*Texte*
/---
Notre nouvelle séance de courts aura lieu le 14 novembre prochain au Studio des Ursulines, à Paris. Il s’agira d’une séance spéciale consacrée au Festival de Vendôme dont nous sommes partenaires depuis trois ans. Avant d’y assister, nous vous invitons à retrouver une sélection de photos de Julien Ti-i-Taming prises lors de notre projection Format Court du 10 octobre. Pour rappel, les membres de « En équipe » et de « La Lampe au beurre de Yak » présentaient leurs films ce soir-là.
Avec Vincent Maury, Steve Achiepo, Bastien Bourhis et Sékou Baradji-Diarra (co-scénariste, réalisateur et comédiens de « En équipe »)
Avec Jean Legrand, Hu Wei, Julien Féret (chef opérateur, réalisateur et producteur de « La Lampe au beurre de Yak »)
Le Festival International du Film Francophone s’est déroulé du 27 septembre au 4 octobre à Namur. Présenté en compétition internationale, le court-métrage franco-algérien « Les Jours d’avant » de Karim Moussaoui a reçu le prix du Jury et celui de Format Court et fera prochainement l’objet d’un focus. Autres pays à l’honneur cette année : la Roumanie, le Québec, la Belgique, la France, la Bulgarie, le Maroc, la Suisse… Parmi cette sélection, trois films ont retenu notre attention et mettent en lumière, selon des éclairages différents, une appréhension de l’isolement et de la difficulté à être en lien avec les autres.
La Tête en bas de Maxime Giroux (Québec)
Trois personnages féminins en marge, retranchés dans leurs appartements-cocons, se confrontent à l’extérieur (le masculin) de façon plus ou moins conflictuelle. Leurs existences ne semblent pas reliées mais leurs quotidiens s’entrecroisent, cousus entre eux par le montage.
Ces femmes naviguent entre les hommes (un ex, un voisin, des inconnus), ces derniers apparaissent tour à tour ridicules ou dangereux (l’altérité masculine est vue comme inéluctablement dissociée, et la femme vient la titiller). Elles jouent et se jouent des hommes, de différentes manières : avec un hélicoptère télécommandé qui vient perturber l’attention, avec un récit morbide et cru de l’une d’elles racontant à un inconnu son traumatisme digne d’un fait divers ou encore avec un jeu de colin-maillard réinventé où l’homme est malmené lors d’un rendez-vous anonyme.
\---
*Consignes*
a) Recopiez tout le passage du texte qui va de « Notre nouvelle séance » jusqu'à « films ce soir-là. ».
b) D'après le texte, comment les quotidiens des trois personnages féminins de « La Tête en bas » se trouvent-ils reliés ? Répondez en une à trois phrases.
c) Relevez dans le texte tous les moyens par lesquels les femmes de « La Tête en bas » se jouent des hommes.
La consultation des données n'est pas nécessaire.

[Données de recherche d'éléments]
/---
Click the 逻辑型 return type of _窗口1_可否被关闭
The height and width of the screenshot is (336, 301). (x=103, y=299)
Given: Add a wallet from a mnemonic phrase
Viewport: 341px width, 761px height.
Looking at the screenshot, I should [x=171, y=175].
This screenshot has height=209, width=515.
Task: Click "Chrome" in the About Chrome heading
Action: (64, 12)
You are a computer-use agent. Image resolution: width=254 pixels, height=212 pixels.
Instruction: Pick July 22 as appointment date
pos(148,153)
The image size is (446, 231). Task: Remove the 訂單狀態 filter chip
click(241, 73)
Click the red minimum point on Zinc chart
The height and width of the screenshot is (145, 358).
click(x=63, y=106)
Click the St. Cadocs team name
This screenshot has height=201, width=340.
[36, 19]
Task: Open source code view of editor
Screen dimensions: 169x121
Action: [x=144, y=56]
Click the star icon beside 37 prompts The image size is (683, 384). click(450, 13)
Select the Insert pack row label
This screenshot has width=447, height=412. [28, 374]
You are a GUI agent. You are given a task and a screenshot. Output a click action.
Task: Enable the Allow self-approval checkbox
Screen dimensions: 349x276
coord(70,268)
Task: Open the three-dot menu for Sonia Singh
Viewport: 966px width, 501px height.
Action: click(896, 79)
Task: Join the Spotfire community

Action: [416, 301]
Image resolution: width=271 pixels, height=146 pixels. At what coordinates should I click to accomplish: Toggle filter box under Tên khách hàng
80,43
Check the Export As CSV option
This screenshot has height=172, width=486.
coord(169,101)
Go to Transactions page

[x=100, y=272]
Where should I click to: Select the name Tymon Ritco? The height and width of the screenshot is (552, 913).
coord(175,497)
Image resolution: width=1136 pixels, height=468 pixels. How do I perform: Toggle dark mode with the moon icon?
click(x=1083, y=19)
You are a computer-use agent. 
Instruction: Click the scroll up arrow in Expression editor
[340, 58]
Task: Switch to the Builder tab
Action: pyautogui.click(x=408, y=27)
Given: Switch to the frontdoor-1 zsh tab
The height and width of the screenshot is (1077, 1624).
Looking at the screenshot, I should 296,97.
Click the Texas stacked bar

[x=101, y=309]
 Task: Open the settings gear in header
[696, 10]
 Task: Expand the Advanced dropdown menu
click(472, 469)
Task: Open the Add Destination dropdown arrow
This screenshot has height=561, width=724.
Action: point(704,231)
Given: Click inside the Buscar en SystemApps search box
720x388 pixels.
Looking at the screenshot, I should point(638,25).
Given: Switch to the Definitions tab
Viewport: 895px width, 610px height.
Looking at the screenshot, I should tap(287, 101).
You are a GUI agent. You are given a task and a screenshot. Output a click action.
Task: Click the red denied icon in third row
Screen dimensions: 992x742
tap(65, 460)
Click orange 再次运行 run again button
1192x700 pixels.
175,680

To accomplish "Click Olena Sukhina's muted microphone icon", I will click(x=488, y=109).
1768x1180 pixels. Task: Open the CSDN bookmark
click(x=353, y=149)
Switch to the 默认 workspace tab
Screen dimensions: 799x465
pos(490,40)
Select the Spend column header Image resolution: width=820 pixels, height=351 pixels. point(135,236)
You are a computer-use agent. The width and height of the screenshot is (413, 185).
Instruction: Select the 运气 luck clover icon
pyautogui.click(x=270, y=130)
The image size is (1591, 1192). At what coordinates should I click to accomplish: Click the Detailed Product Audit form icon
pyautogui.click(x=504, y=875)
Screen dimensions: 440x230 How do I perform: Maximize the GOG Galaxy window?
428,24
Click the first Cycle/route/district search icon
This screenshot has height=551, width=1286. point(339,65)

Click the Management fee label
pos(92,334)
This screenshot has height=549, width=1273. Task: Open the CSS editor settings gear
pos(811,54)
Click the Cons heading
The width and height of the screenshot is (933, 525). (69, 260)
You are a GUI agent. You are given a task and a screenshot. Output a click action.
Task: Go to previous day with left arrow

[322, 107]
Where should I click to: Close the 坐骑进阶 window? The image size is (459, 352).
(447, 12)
\---
*Réponses*
a)
Notre nouvelle séance de courts aura lieu le 14 novembre prochain au Studio des Ursulines, à Paris. Il s’agira d’une séance spéciale consacrée au Festival de Vendôme dont nous sommes partenaires depuis trois ans. Avant d’y assister, nous vous invitons à retrouver une sélection de photos de Julien Ti-i-Taming prises lors de notre projection Format Court du 10 octobre. Pour rappel, les membres de « En équipe » et de « La Lampe au beurre de Yak » présentaient leurs films ce soir-là.

b) Leurs existences ne semblent pas liées, mais leurs quotidiens s'entrecroisent. C'est le montage qui les coud entre eux.

c)
- un hélicoptère télécommandé qui vient perturber l'attention
- le récit morbide et cru que l'une d'elles fait à un inconnu de son traumatisme digne d'un fait divers
- un jeu de colin-maillard réinventé où l'homme est malmené lors d'un rendez-vous anonyme